The task:
The response should be the data again, identical in every line.

Stored records

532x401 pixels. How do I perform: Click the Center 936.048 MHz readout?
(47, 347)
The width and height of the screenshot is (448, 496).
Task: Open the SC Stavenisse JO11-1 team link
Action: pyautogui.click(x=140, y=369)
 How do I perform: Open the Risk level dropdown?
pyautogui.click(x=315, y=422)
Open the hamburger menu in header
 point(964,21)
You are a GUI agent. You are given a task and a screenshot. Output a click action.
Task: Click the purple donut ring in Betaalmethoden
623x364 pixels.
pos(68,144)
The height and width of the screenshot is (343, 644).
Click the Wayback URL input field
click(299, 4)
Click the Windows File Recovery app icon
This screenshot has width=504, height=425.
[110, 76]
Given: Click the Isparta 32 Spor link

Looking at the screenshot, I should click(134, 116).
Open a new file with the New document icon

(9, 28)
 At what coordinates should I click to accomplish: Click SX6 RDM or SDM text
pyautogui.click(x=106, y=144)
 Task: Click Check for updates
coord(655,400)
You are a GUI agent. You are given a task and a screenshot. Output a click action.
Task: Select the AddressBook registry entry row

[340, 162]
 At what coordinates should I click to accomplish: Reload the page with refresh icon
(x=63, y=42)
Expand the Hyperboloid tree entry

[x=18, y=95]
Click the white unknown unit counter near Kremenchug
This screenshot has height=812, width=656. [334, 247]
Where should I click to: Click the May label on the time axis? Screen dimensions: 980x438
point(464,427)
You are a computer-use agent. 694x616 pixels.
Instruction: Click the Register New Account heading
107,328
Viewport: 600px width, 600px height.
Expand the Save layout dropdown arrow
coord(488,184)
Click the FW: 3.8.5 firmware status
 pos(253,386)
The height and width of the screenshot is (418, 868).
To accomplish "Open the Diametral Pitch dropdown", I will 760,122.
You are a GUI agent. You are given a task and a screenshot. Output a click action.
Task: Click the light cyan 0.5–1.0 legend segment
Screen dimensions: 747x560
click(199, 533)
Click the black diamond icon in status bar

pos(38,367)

Answer box:
532x401 pixels. How do I perform: Click the Center 936.048 MHz readout?
(47, 347)
The width and height of the screenshot is (448, 496).
Task: Open the SC Stavenisse JO11-1 team link
Action: pyautogui.click(x=140, y=369)
 How do I perform: Open the Risk level dropdown?
pyautogui.click(x=315, y=422)
Open the hamburger menu in header
 point(964,21)
You are a GUI agent. You are given a task and a screenshot. Output a click action.
Task: Click the purple donut ring in Betaalmethoden
623x364 pixels.
pos(68,144)
The height and width of the screenshot is (343, 644).
Click the Wayback URL input field
click(299, 4)
Click the Windows File Recovery app icon
This screenshot has width=504, height=425.
[110, 76]
Given: Click the Isparta 32 Spor link

Looking at the screenshot, I should click(134, 116).
Open a new file with the New document icon

(9, 28)
 At what coordinates should I click to accomplish: Click SX6 RDM or SDM text
pyautogui.click(x=106, y=144)
 Task: Click Check for updates
coord(655,400)
You are a GUI agent. You are given a task and a screenshot. Output a click action.
Task: Select the AddressBook registry entry row

[340, 162]
 At what coordinates should I click to accomplish: Reload the page with refresh icon
(x=63, y=42)
Expand the Hyperboloid tree entry

[x=18, y=95]
Click the white unknown unit counter near Kremenchug
This screenshot has height=812, width=656. [334, 247]
Where should I click to: Click the May label on the time axis? Screen dimensions: 980x438
point(464,427)
You are a computer-use agent. 694x616 pixels.
Instruction: Click the Register New Account heading
107,328
Viewport: 600px width, 600px height.
Expand the Save layout dropdown arrow
coord(488,184)
Click the FW: 3.8.5 firmware status
 pos(253,386)
The height and width of the screenshot is (418, 868).
To accomplish "Open the Diametral Pitch dropdown", I will 760,122.
You are a GUI agent. You are given a task and a screenshot. Output a click action.
Task: Click the light cyan 0.5–1.0 legend segment
Screen dimensions: 747x560
click(199, 533)
Click the black diamond icon in status bar

pos(38,367)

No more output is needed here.